После трех насыщенных дней, проведенных в Оахе, президент вместе с военными, сопровождавшими его с самого начала, вновь сел на борт «Балтимора» и направился почти прямо на север — в Адак. Пять дней крейсер двигался в этом направлении в условиях ухудшавшейся погоды. Поступали телеграммы из Вашингтона и с фронтов. В них сообщалось об ожесточенных боях и успешном наступлении во Франции и Италии. Пришли и печальные новости: умер президент Мануэль Кесон — за несколько месяцев до запланированного освобождения его страны; после продолжительной болезни умерла Мисси Лехэнд; во время атаки на укрытие немецких подводных лодок погиб Джо-младший, старший сын Джозефа Кеннеди.
В Адаке президент попал в обстановку активной деятельности на военной базе, сооружение которой почти завершилось. Говорил с офицерами и персоналом командно-диспетчерского пункта морской авиации.
— Джентльмены, — сказал Рузвельт, — мне нравится ваша еда. Здешний климат мне тоже нравится.
Все расхохотались.
— Вы не представляете, что тысячи людей отдали бы все на свете, чтобы пожить с вами в этих местах.
На лицах слушателей появилось выражение недоверия: Алеутские острова принято считать наихудшей ледяной дырой, в которую можно попасть. Но перед ними стоит главнокомандующий и рассуждает об Аляске как новом месте расселения бывших военнослужащих после войны. Побережье Аляски, продолжал президент, напоминает ему прибрежные воды штата Мэн и Ньюфаундленда, где он бывал в детстве. Погода тоже ему знакома: постоянный ветер, дождь и туман вдоль побережья Аляски и далее вплоть до Бремертона.

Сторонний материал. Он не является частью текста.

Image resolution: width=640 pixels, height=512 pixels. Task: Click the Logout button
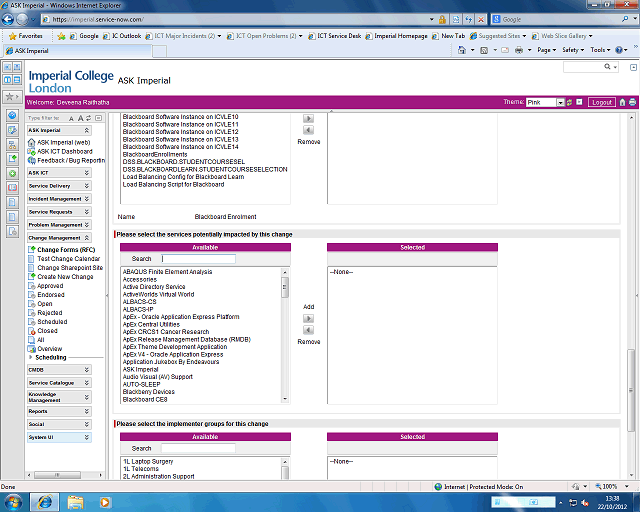(602, 102)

Для обратной поездки президент вместе с сопровождением, включая Фалу, перебрались на эсминец. Но с погодой им не везло: столь скверная, что Рузвельт, сидя в поезде, пересекавшем страну на пути в Вашингтон, диктовал длинный жалобный опус под заголовком «У Мэри маленький барашек. Версия 1944 г.», в котором обвинял флот в «низости», поощрившей адмирала Макинтайра употреблять новое слово почти в каждом предложении.
РУЗВЕЛЬТ КАК ГЛАВНОКОМАНДУЮЩИЙ
Никогда Рузвельт не принимал свою роль главнокомандующего так близко к сердцу, как в дни своего пребывания на Тихоокеанском театре войны. Он наблюдал великолепное взаимодействие солдат, оружия и военной техники во время имитации боя; видел, как лицо раненого светится неожиданной радостью; лежа на койке в каюте капитана, прислушивался — под ним натужно и глухо отбивали такт двигатели могучего крейсера. Он находил, что Пёрл-Харбор значительно разросся с введением в строй новых кораблей и доков, рассматривал с Нимицем и Макартуром альтернативы дальнейших операций ' в Тихоокеанском регионе. Президент не приглашал участвовать во встречах на Гонолулу Маршалла, Кинга или Арнолда. На этот раз он хотел иметь дело с командующими секторами Тихоокеанского театра войны самостоятельно, разве что при участии Лихи. Осенью ему предстоял экзамен на роль главы исполнительной власти и ведущего политика. Рузвельт хотел также — действительно стремился — сначала экзаменоваться на роль главнокомандующего.
По свидетельству Халла, Рузвельту нравился этот титул. Государственный секретарь писал, что на обеде с министрами администрации, когда Халл собирался произнести тост, президент попросил обращаться к нему как к главнокомандующему, а не президенту. Адмирал Кинг тоже писал позднее: за несколько недель до встречи в Гонолулу Лихи зашел к нему и сообщил — президенту хотелось бы, чтобы Кинг упразднил использование традиционного термина «главнокомандующий» по отношению к флоту США в целом, а также к Атлантическому и Тихоокеанскому флотам и изменил название этих должностей на звания командующих каждого из этих флотов. Таким образом, останется единственный главнокомандующий. Что это было — приказ или просьба, спрашивал Кинг. Лихи сказал, что просьба; он точно знал: президент хочет, чтобы указание выполнили. Кинг решил, что Рузвельт просто желает подчеркнуть свою роль в год выборов.